Des frappes israéliennes sur la bande de Gaza ont fait neuf morts tôt mercredi 4 février, a annoncé la défense civile du territoire palestinien ; l’armée israélienne affirmant, de son côté, avoir mené des frappes après des tirs contre ses soldats qui ont grièvement blessé un officier.
Les violences meurtrières se poursuivent dans la bande de Gaza, en dépit d’un cessez-le-feu en place depuis le 10 octobre, qu’Israël et le mouvement islamiste Hamas s’accusent mutuellement de violer.
Neuf personnes, dont trois enfants, ont été tuées et 31 blessées dans les frappes qui ont visé le nord et le sud de Gaza, a fait savoir la défense civile, organisme de premiers secours placé sous l’autorité du Hamas. Trois corps ont été transportés à l’hôpital Nasser de Khan Younès après des frappes qui ont touché des tentes et des maisons dans ce secteur du sud de Gaza, et six autres corps sont arrivés à l’hôpital Al-Shifa après des frappes sur la ville de Gaza, dans le nord du territoire, selon la même source.
L’armée israélienne a affirmé, de son côté, avoir mené des « frappes précises », après que des « terroristes ont ouvert le feu » sur les soldats, blessant grièvement un officier. Selon l’armée, l’incident s’est produit dans le nord de la bande de Gaza, près de la « ligne jaune », qui marque le retrait de l’armée israélienne d’environ la moitié du territoire, aux termes de la première phase du plan de Donald Trump, qui vise à mettre fin définitivement à la guerre.

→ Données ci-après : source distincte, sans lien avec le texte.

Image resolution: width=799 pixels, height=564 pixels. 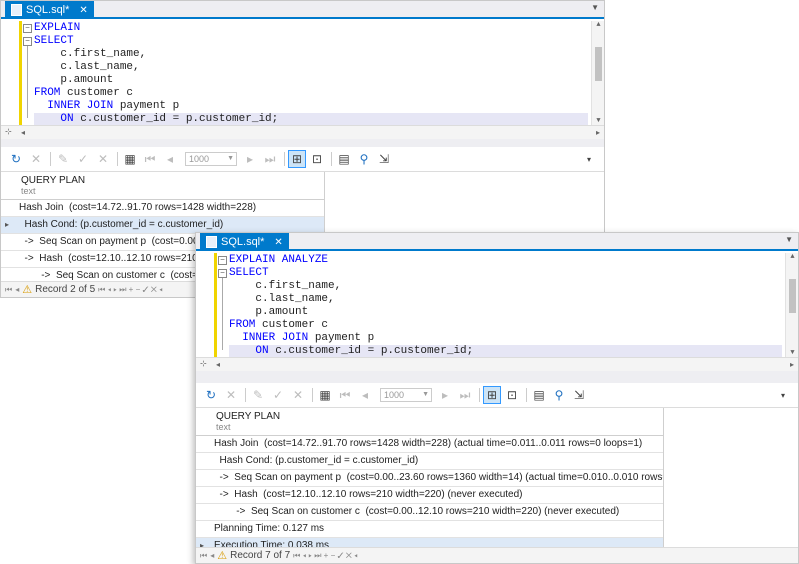 I want to click on table-cell: Execution Time: 0.038 ms, so click(x=272, y=544).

Selon le ministère de la santé de Gaza, sous l’autorité du mouvement islamiste, au moins 529 personnes ont été tuées par des tirs ou des frappés israéliennes depuis le début du cessez-le-feu, tandis que l’armée israélienne dit avoir perdu quatre de ses soldats au cours de la même période à Gaza. Les restrictions d’accès imposées par Israël aux médias empêchent l’Agence France-Presse de vérifier de manière indépendante le nombre de victimes ou de couvrir librement les violences à Gaza.
32 morts dans les bombardement israéliens samedi
Samedi, des frappes israéliennes avaient fait 32 morts, selon la défense civile, l’armée israélienne affirmant avoir mené des bombardements en réponse à des violations du cessez-le-feu. L’Egypte et le Qatar, médiateurs entre Israël et le Hamas, avaient condamné les « violations répétées » par Israël du cessez-le-feu, appelant toutes les parties à « faire preuve de la plus grande retenue » à l’approche de la réouverture du poste-frontière de Rafah entre la bande de Gaza et l’Egypte.
Les frappes de mercredi se sont produites deux jours après la réouverture très partielle du poste-frontière de Rafah avec l’Egypte, qui a permis le passage de quelques dizaines de Palestiniens de Gaza dans les deux sens. L’émissaire américain Steve Witkoff, qui avait fait pression sur Israël pour qu’il autorise cette réouverture, a rencontré mardi à Jérusalem le premier ministre israélien, Benyamin Nétanyahou.
Alors que le passage de Rafah était fermé depuis mai 2024 par l’armée israélienne, cette décision d’ouverture était attendue de longue date par les Palestiniens de Gaza, les Nations unies et nombre d’ONG internationales, car la situation humanitaire reste dramatique pour les plus de deux millions de Palestiniens vivant dans la bande de Gaza.
La quasi-totalité des habitants ont été déplacés au moins une fois pendant les plus de deux ans de guerre, et des centaines de milliers de personnes vivent encore sous des tentes ou dans des abris de fortune.
La guerre à Gaza a été déclenchée par l’attaque sans précédent du Hamas le 7 octobre 2023 en Israël. Cette attaque a entraîné la mort de 1 221 personnes du côté israélien, en majorité des civils, selon un décompte de l’Agence France-Presse établi à partir de données officielles. Au moins 71 769 Palestiniens ont été tués dans le petit territoire côtier par la campagne militaire israélienne de représailles, d’après le ministère de la santé.